Technological advancements will help us better understand the massive amounts of patient data now being collected every day. They will support the next scientific breakthroughs, and lead to new patient-centered care models. The goal, of course, is better, more personalized care at lower cost. And at the center of this new world order are data and real-time data analytics.

Unprecedented amounts of data are streaming from a host of sources, from clinical research to electronic health records to consumers tracking their vital signs with wearable devices. All this data must be stored, protected, analyzed, and always available.

Imagine a patient with early stage Parkinson’s describing his or her symptoms to an intake nurse or physician. Even with a daily medical journal, it can be hard for patients to recall symptoms such as hand tremors, to describe how they felt, and report when they occurred. Mobile apps and wearable devices can help monitor physical data, measure disease progression, and offer a clearer path to better care. The data can also offer new insights into the disease and its treatments.

Big Data, Big Challenges
This drive toward faster, more personalized care enhanced by large data sets brings new challenges. These challenges can be broken into four key areas. Some are widely recognized, while others only rise to the forefront once you’re waist-deep in this data deluge.

1) Fragmentation and Data Movement
2) Compliance and Security
3) Scale
4) Variety

Fragmentation and Data Movement
Health data sets reside in multiple systems. Some are built on modern data platforms like NoSQL and Hadoop, while others reside in legacy systems that are twenty years old. For example, the typical Medicare patient in the early 2000s saw an average of two primary care physicians and five specialists across four different practice settings. Just think about the number of systems in use across these varied environments.

All this information may allow practitioners to make personalized treatment decisions more quickly, but only if all these different data sets can be analyzed together. Organizations need to aggregate data in the most effective way.

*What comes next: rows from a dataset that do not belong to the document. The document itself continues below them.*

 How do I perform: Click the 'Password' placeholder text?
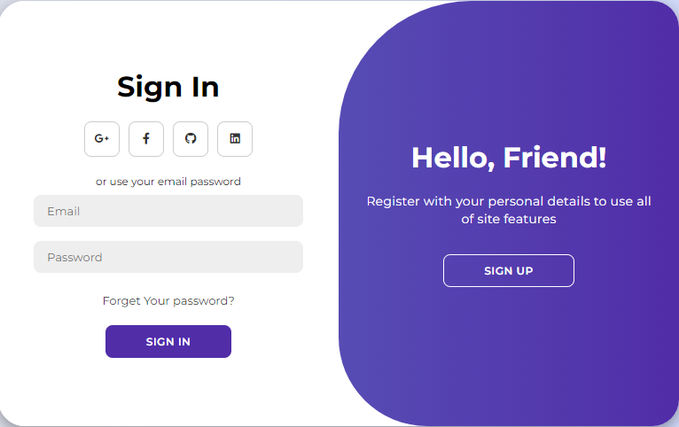pyautogui.click(x=75, y=257)
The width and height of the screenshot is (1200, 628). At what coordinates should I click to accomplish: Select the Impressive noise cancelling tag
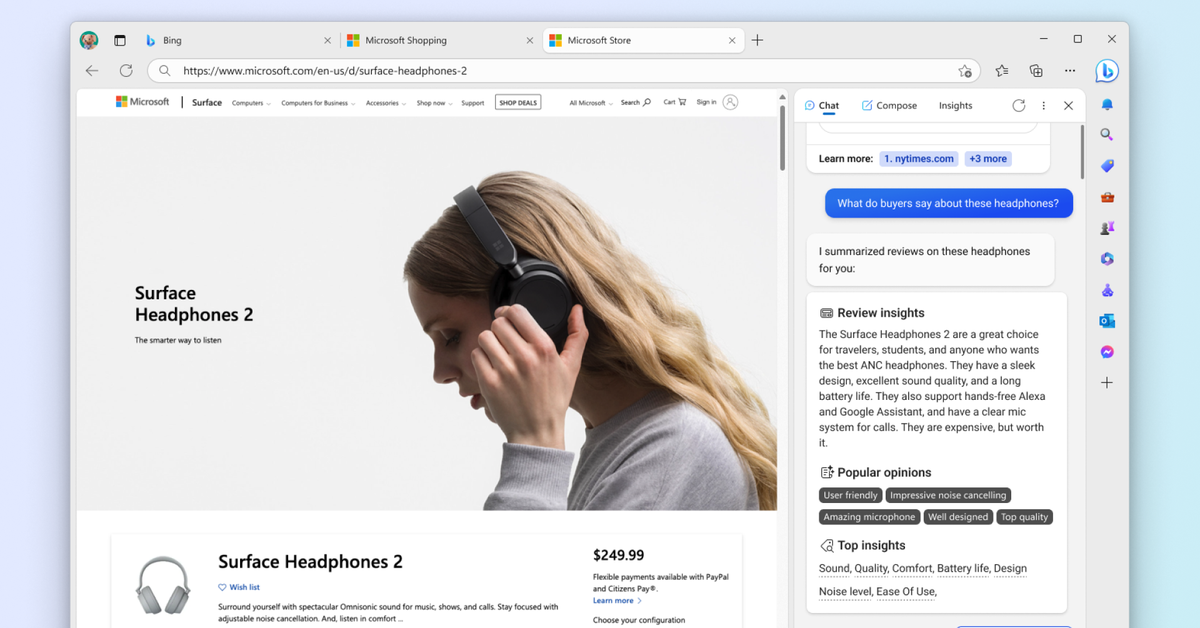coord(948,495)
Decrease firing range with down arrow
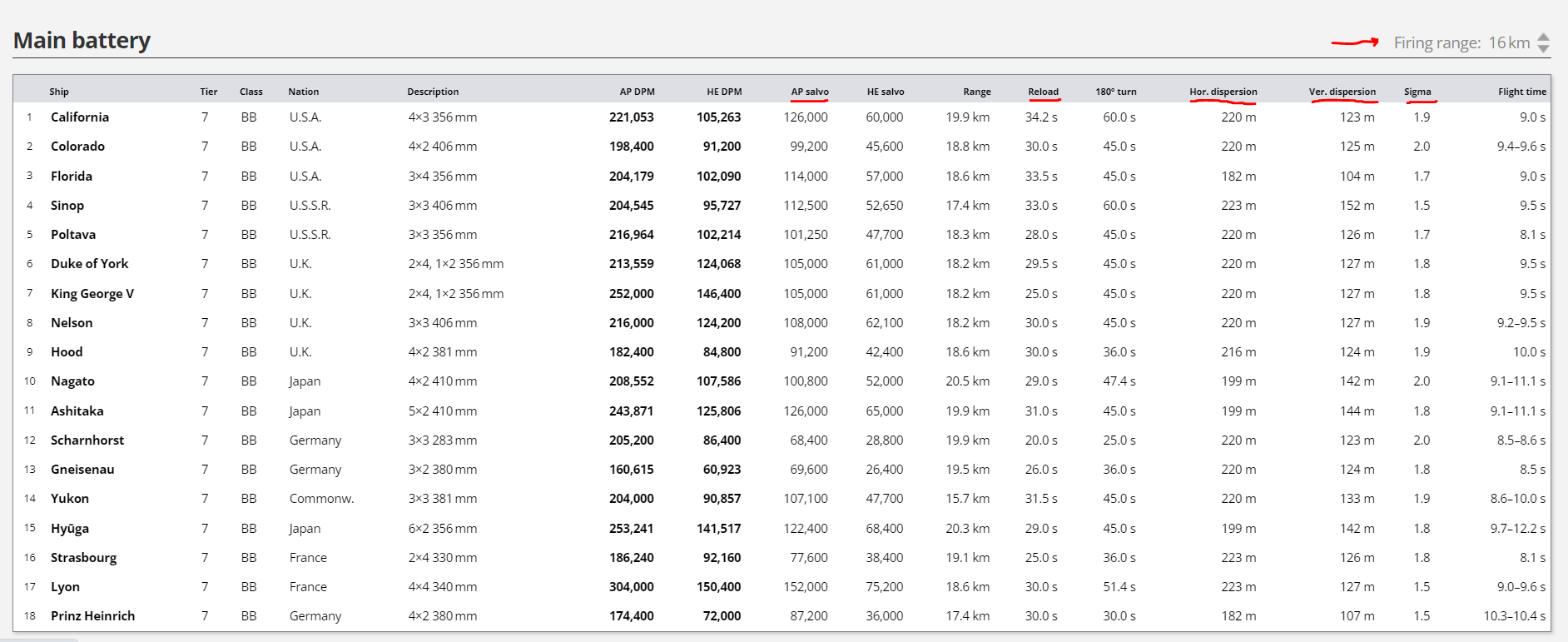Viewport: 1568px width, 642px height. (x=1543, y=49)
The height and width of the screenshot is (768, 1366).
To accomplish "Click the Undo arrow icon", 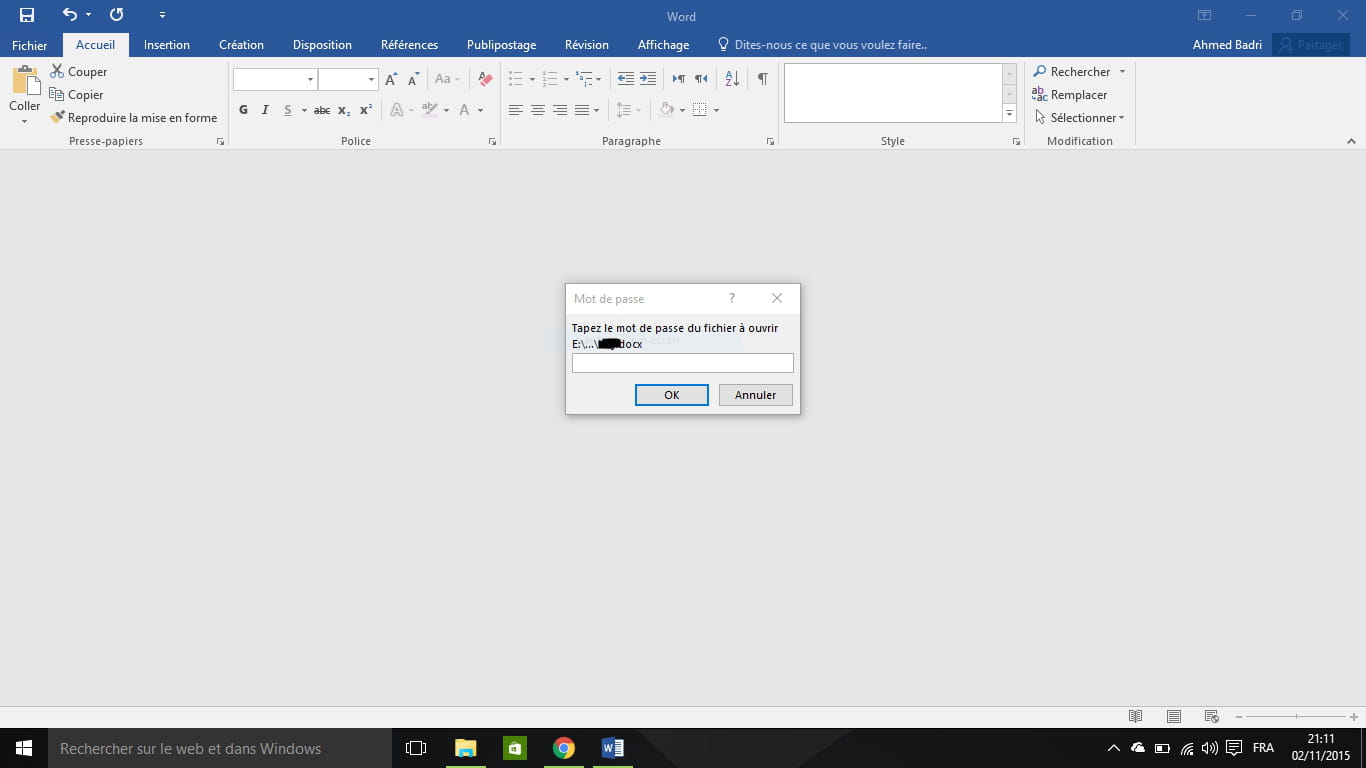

Data transfer from one system to another brings its own set of challenges. Companies must consider infrastructure issues, and ensure that they have suitable network bandwidth. Companies also have to prevent thousands of data requests from overloading the production systems.

Compliance and Security
The recent spate of data breaches in healthcare and other industries shines a light on the number of ways that confidential data can be captured. Healthcare data is more vulnerable now due to the combination of large data sets, data movement, and multiple access points, including smart phones, tablets, and computers.